Un trucco per scegliere il blush migliore

Tutte queste coordinate per scegliere il blush potrebbero mettere in difficoltà anche le esperte di make-up più impavide, ma non disperate! Se siete alle prime armi ricordate un trucco semplicissimo per non lasciarsi ingannare da tutte le varietà che si trovano in commercio: stringete la mano per formare un pugno e tenete la presa per dieci secondi. Guardate poi il colore che assumeranno le vostre dita: ecco il blush perfetto!

Qualche dritta per applicare il blush scelto

La prima regola per utilizzare il blush sulla nostra pelle è principalmente quella di non esagerare nell’applicazione: l’esagerazione spesso dona l’effetto opposto!
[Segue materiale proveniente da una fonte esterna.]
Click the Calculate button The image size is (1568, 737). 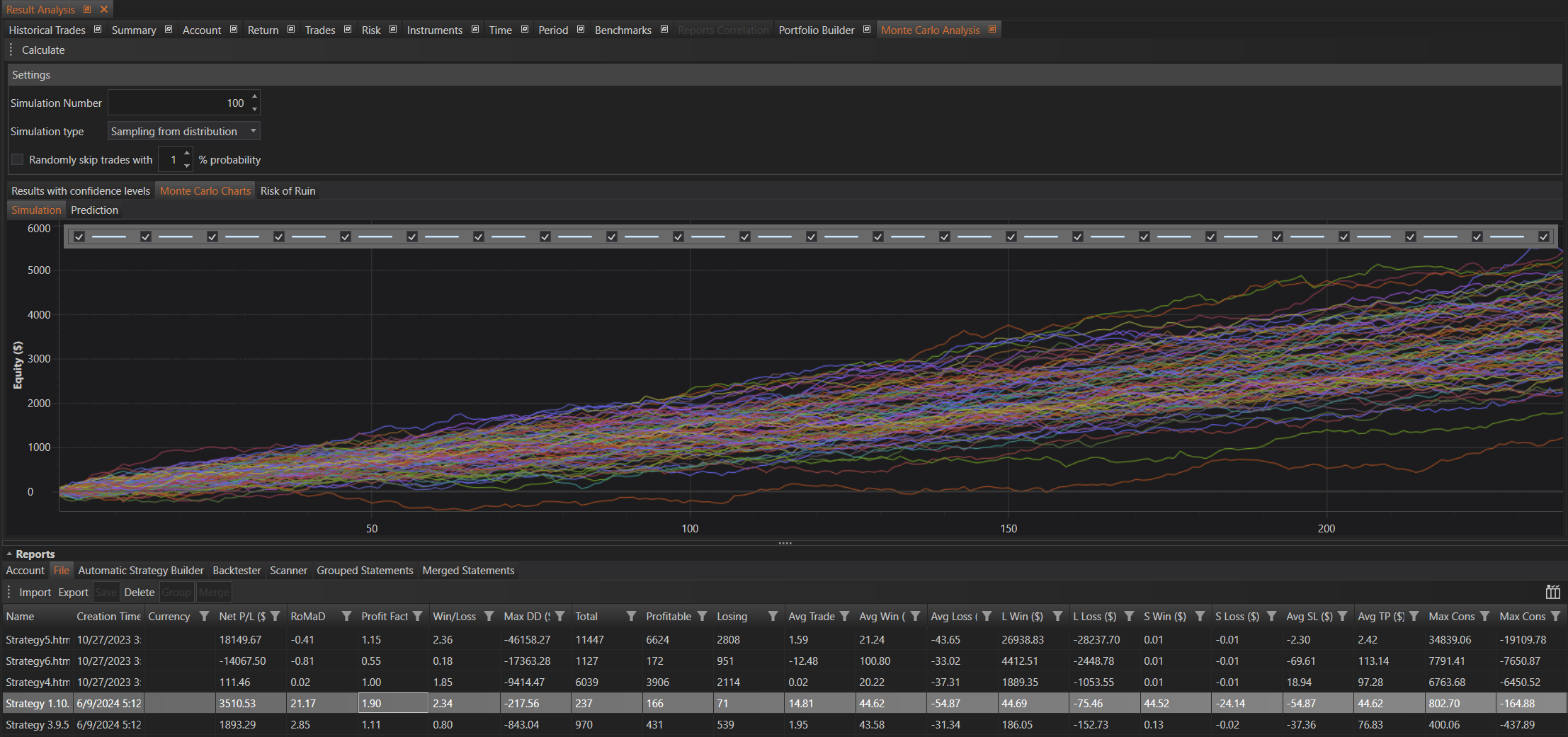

Non dimenticate di utilizzare pennelli di qualità con i quali sia possibile sfumare al meglio. Meglio evitare il puff da cipria: non stende bene il pigmento.

pennello blush

Ovviamente la pelle deve essere ben pulita. Aiutatevi anche con luci potenti in modo da notare con più precisione l’intensità del blush, che deve essere applicato quasi come ultimo step prima della cipria. La zona in cui mettere il blush è all’altezza degli zigomi: cercate dunque di trovare la posizione perfetta per iniziare a stendere il prodotto, magari con una bocca “a pesce”, magari sfoggiando un bel sorriso.

applicare il blush

Il punto da cui partire è il centro dello zigomo; in seguiti, sfumando si porta il colore a tutta la zona, dal naso alle orecchie, cercando di non disegnare vere e proprie diagonali che denotano un effetto totalmente finto. Infine l’applicazione della cipria può aiutare a preservare il blush per tutta la giornata.

Insomma, scegliere il blush non è di sicuro un’impresa facile, ma bisogna fidarsi di questi piccoli trucchi e soprattutto della nostra pelle. È un prodotto rivoluzionario che nel giro di cinque minuti fa risaltare al meglio il nostro volto. Non dimenticatelo mai, portatelo sempre con voi: sarà il vostro alleato per sembrare sempre fresche e riposate nella vita di tutti i giorni!